The following account comes from the chapter on Shaykh Ṣafī al-Dīn’s childhood, during a period in which, as the first paragraph suggests, the saint was just beginning to discover his powers, not unlike many modern-day superhero stories in which the newly endowed superhero must learn to control his or her spectacular abilities, perhaps with the help of a mentor. Something similar is the case here: Ṣafī al-Dīn discovers strange and sometimes disturbing spiritual powers, such as an ability to see dead people, which, naturally, freaks him out, causing him to stop eating and to worry his mother (who is really his first mentor and a major presence in this chapter), who eventually coaxes the reason out of him. Understanding that her son is special, she seeks out holy men nearby who might direct him, but none are capable of training a prodigy like Ṣafī al-Dīn. In the story that follows, our protagonist sets out to a local holy place with hopes of finding an instructor, or at least some powerful baraka that will help him gain control of his powers and potent spiritual states. Additional commentary follows, but first the tale itself, which centers on Mount Sabalan, a high, prominent peak west of Ardabil:

Detail from the V&A’s Ardabil carpet.

Story (ḥikāyat): Shaykh Ṣadr al-Dīn, God perpetuate his baraka, said that when the spiritual state (ḥāl) of the shaykh, God sanctify his inner secret, grew more powerful, and when exalted conditions would occur which could not be stopped and which the shaykh found difficult to disclose [to others], by necessity he occupied himself with seeking out a guide (murshid) who could bring him out of this tumult of waves and will. He threw his entire body into this search, though he did not know from whence this impetus for searching came [1].

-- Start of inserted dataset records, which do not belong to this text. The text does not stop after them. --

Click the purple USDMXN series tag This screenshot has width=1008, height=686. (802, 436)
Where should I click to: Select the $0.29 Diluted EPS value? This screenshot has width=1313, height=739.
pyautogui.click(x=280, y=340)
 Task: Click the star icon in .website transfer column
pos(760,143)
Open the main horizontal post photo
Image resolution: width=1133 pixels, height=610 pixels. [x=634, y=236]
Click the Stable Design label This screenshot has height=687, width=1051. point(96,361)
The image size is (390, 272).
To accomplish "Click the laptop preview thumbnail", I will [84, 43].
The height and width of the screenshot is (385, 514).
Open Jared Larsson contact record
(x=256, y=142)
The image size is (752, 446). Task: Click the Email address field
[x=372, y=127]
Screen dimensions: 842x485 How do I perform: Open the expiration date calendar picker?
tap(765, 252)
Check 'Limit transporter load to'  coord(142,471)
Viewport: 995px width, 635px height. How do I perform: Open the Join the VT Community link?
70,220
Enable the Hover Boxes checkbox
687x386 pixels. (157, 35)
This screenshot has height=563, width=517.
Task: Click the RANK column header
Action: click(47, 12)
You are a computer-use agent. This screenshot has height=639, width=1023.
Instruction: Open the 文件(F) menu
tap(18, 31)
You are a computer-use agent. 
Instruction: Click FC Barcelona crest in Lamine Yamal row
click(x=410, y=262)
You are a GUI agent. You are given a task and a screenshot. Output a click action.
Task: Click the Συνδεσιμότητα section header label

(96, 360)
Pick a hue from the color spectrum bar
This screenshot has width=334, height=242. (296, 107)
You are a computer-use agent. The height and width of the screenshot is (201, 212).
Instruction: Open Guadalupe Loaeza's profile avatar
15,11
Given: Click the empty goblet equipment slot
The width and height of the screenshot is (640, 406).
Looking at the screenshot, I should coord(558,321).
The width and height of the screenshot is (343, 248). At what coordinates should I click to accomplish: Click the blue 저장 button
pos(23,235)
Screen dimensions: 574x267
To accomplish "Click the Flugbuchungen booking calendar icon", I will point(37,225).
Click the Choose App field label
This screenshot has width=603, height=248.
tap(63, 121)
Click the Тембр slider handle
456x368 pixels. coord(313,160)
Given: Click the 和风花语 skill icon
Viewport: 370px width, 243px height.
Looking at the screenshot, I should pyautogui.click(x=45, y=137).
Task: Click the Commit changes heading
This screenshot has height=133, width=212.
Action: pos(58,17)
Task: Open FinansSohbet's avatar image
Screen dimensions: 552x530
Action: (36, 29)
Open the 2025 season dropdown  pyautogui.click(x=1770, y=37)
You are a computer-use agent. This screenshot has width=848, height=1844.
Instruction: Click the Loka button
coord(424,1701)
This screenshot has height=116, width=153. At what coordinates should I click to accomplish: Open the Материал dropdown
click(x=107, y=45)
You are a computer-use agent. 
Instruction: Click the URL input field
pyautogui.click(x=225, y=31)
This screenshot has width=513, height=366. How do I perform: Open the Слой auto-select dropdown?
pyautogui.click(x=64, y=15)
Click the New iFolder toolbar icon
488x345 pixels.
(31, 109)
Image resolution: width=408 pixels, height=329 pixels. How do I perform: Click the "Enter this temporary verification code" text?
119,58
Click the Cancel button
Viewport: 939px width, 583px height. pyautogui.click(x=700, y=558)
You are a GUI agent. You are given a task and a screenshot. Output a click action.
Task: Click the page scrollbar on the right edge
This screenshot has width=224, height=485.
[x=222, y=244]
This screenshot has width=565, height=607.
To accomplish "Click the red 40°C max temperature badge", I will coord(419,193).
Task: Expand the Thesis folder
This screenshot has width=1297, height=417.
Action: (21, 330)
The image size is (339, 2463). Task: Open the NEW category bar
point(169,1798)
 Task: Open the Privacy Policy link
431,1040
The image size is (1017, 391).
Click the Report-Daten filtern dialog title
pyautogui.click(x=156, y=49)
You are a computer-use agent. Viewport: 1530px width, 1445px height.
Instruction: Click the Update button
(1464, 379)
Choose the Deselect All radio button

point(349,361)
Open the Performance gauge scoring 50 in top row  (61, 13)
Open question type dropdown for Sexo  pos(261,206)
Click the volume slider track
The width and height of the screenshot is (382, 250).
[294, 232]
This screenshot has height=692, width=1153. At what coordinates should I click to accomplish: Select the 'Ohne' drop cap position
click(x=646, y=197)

During that time people often had recourse to Mount Sabalan, it being well known that there were folk of God, exalted is He, atop Mount Sabalan. So the shaykh desired to go to Mount Sabalan, in order to find one of these people. The first time he went he found no one. The second time that the season for visiting came—for other than in the heart of summer it is not possible due to the intensity of the snow, ice, and cold—he went again and took from that place, in accordance with the custom of ordinary people, water and soil from the summit of Sabalan in order to derive baraka thereby. On his descent he passed through a couloir in the mountain, and saw a Turk [here with the sense of a nomad] squatting down, having taken up a bow and arrow and put the arrow to the bow, waiting in ambush for the shaykh. Other than [the Turk] there were no people in the vicinity—[Ṣafī al-Dīn] looked to see if he had an entourage or followers, but no, he was like a spider all alone.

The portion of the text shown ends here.